Sum of Parts of An Array - JavaScript

Question

Trying to solve this challenge on codewars. According to the challenge, the parts of array:

ls = [0, 1, 3, 6, 10]

Are

ls = [0, 1, 3, 6, 10]
ls = [1, 3, 6, 10]
ls = [3, 6, 10]
ls = [6, 10]
ls = [10]
ls = []

And we need to return an array with the sums of those parts.

So my code is as follows:

function partsSums(ls) {
  let arrayOfSums = []; 
  while(ls.length > 0) {
    let sum = ls.reduce((a, b) => a + b);
    arrayOfSums.push(sum);
    ls.shift();
  }
return arrayOfSums;
}

console.log(partsSums([0, 1, 3, 6, 10]));

The issue is that it wants us to add the last sum 0 when the array is empty. So we should be getting:

[ 20, 20, 19, 16, 10, 0 ]

Instead of

[ 20, 20, 19, 16, 10]

So I tried this:

function partsSums(ls) {
  let arrayOfSums = []; 
  while(ls.length > 0) {
    let sum = ls.reduce((a, b) => a + b);
    arrayOfSums.push(sum);
    ls.shift();
  }
arrayOfSums.push(0);
return arrayOfSums;
}
console.log(partsSums([0, 1, 3, 6, 10]));

And this:

function partsSums(ls) {
  ls.push(0);
  let arrayOfSums = []; 
  while(ls.length > 0) {
    let sum = ls.reduce((a, b) => a + b);
    arrayOfSums.push(sum);
    ls.shift();
  }
return arrayOfSums;
}

But these caused execution time-out errors on Codewars:

Execution Timed Out (12000 ms)

So I also tried:

function partsSums(ls) {
  let arrayOfSums = []; 
  while(ls.length > -1) {
    let sum = ls.reduce((a, b) => a + b);
    arrayOfSums.push(sum);
    ls.shift();
  }
return arrayOfSums;
}

But now this causes a TypeError:

TypeError: Reduce of empty array with no initial value

I am not understanding the concept of how to get 0 into the array when all of the values have been shifted out. The challenge seems to want 0 as the final "sum" of the array, even when the array is empty. But you cannot reduce an empty array - what else can I do here?

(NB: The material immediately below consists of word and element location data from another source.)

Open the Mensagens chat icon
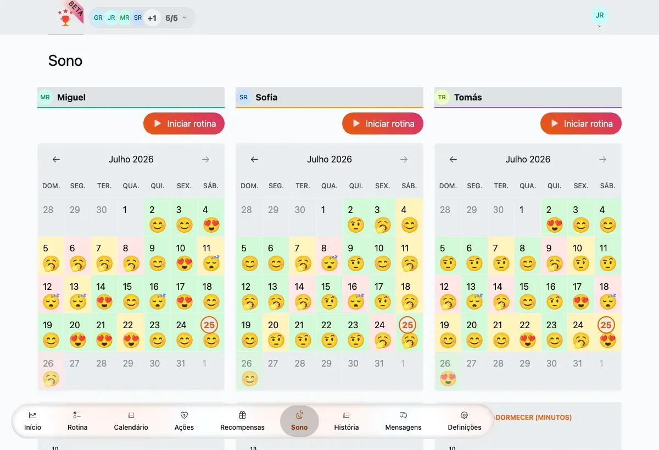The image size is (659, 450). pyautogui.click(x=403, y=415)
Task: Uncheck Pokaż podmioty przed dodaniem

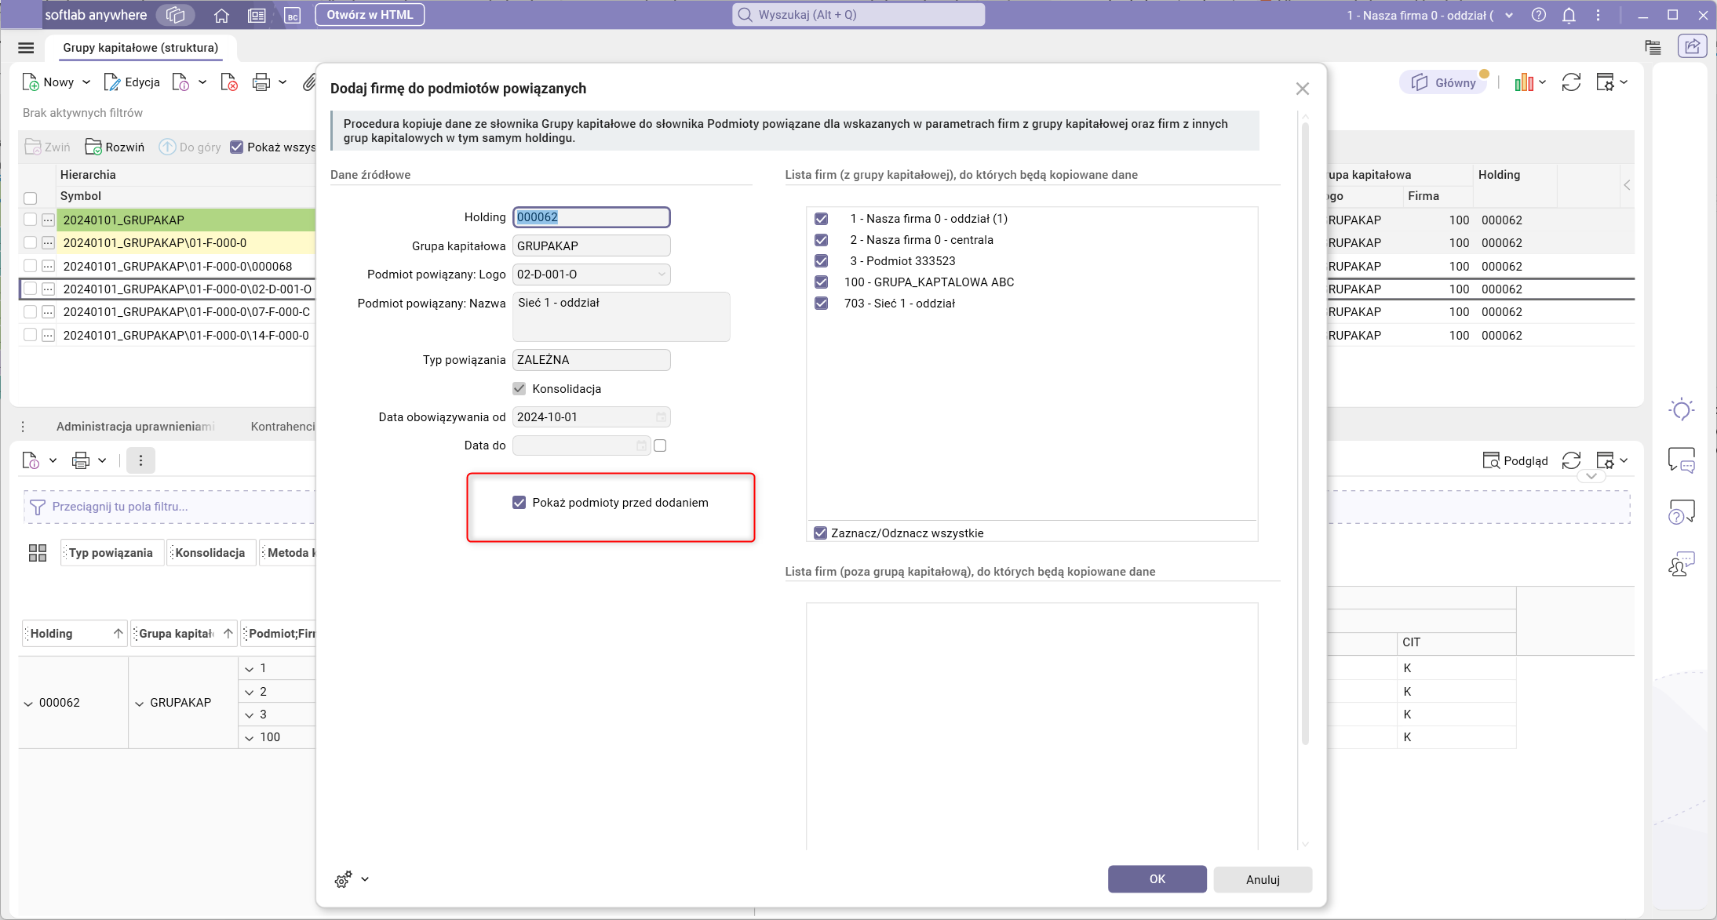Action: click(519, 503)
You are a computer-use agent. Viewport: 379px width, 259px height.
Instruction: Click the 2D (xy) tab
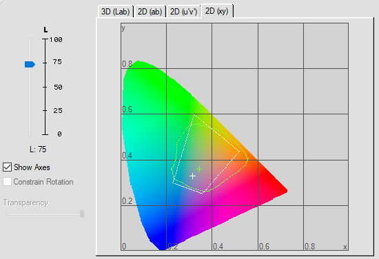(x=217, y=11)
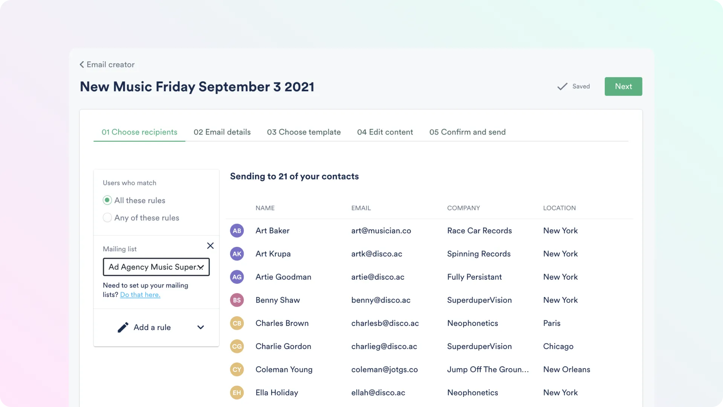Open the 05 Confirm and send tab
Image resolution: width=723 pixels, height=407 pixels.
[467, 132]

EDIT: Tried adding initial value to the reduce method:

function partsSums(ls) {
  let arrayOfSums = []; 
  while(ls.length > 0) {
    let sum = ls.reduce((a, b) => a + b, 0);
    arrayOfSums.push(sum);
    ls.shift();
  }
return arrayOfSums;
}

Unfortunately this still fails the basic test :

expected [] to deeply equal [ 0 ]

Answer 1

Another solution that passed all of the tests:

function partsSums(ls) {
    let result = [0],
      l = ls.length - 1;
      
    for (let i = l; i >= 0; i--) {
        result.push(ls[i] + result[ l - i]);
    }
    return result.reverse();
}


console.log(partsSums([]));
console.log(partsSums([0, 1, 3, 6, 10])); 
console.log(partsSums([1, 2, 3, 4, 5, 6]));
console.log(partsSums([744125, 935, 407, 454, 430, 90, 144, 6710213, 889, 810, 2579358]));

Answer 2

You could iterate from the end and take this value plus the last inserted value of the result set.

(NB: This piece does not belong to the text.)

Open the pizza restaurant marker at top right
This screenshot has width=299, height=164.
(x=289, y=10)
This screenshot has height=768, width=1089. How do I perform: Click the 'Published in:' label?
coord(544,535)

This approach works with a single loop and without calculating the maximum sum in advance.

function partsSums(ls) {
  var result = [0],
      i = ls.length;
      
  while (i--) {
      result.unshift(ls[i] + result[0]);
  }
  return result;
}

console.log(partsSums([0, 1, 3, 6, 10]));
console.log(partsSums([]));

.as-console-wrapper { max-height: 100% !important; top: 0; }

With push and reverse.

function partsSums(ls) {
  var result = [0],
      l = 0,
      i = ls.length;
      
  while (i--) result.push(l += ls[i]);
  return result.reverse();
}

console.log(partsSums([0, 1, 3, 6, 10]));
console.log(partsSums([]));

.as-console-wrapper { max-height: 100% !important; top: 0; }

Answer 3

Here's one thing you could do

function partsSums(ls) {
  if(!ls.length) return [0];
  let prevTotal = ls.reduce((a,b) => a + b);
  return [prevTotal, ...ls.map(val => prevTotal -= val)]
}

console.log(partsSums([0, 1, 3, 6, 10]));

Answer 4

try this with recursion :

function partsSums(ls) {
  let sum = ls.reduce((a, b) => a + b, 0);
  return  ls.length > 0 ? [sum].concat(partsSums(ls.slice(1))) : [0];
}

console.log(partsSums([0, 1, 3, 6, 10]));
console.log(partsSums([1, 2, 3, 4, 5, 6]));
console.log(partsSums([744125, 935, 407, 454, 430, 90, 144, 6710213, 889, 810, 2579358]));

Answer 5

There is no reason to compute the sum over and over. On a long array this will be very inefficient ( O(n²) ) and might explain your timeout errors. Compute the sum at the beginning and then subtract each element from it in a loop.

ls = [0, 1, 3, 6, 10]

function partsSums(ls) {
    let sum = ls.reduce((sum, n) => sum + n, 0)
    res  = [sum]
    for (let i = 1; i <= ls.length; i++){
        sum -= ls[i-1]
        res.push(sum )
    }
    return res
}
console.log(partsSums(ls))

Answer 6

You could use for loop with slice and when i == 0 you can slice len + 1 which is going to return you empty array and sum will be 0.

function partsSums(arr) {
  const res = [], len = arr.length
  for (let i = len; i > -1; i--) {
    res.push(arr.slice(-i || len + 1).reduce((a, n) => a + n, 0))
  }
  return res;
}

console.log(partsSums([0, 1, 3, 6, 10]));
console.log(partsSums([1, 2, 3, 4, 5, 6]));
console.log(partsSums([744125, 935, 407, 454, 430, 90, 144, 6710213, 889, 810, 2579358]));

You can also use two double reduce and if there is no next element push zero.

function partsSums(arr) {
  const sum = arr => arr.reduce((r, e) => r + e, 0);
  return arr.reduce((r, e, i, a) => {
    const res = sum(a.slice(i, a.length));
    return r.concat(!a[i + 1] ? [res, 0] : res)
  }, [])
}

console.log(partsSums([0, 1, 3, 6, 10]));
console.log(partsSums([1, 2, 3, 4, 5, 6]));
console.log(partsSums([744125, 935, 407, 454, 430, 90, 144, 6710213, 889, 810, 2579358]));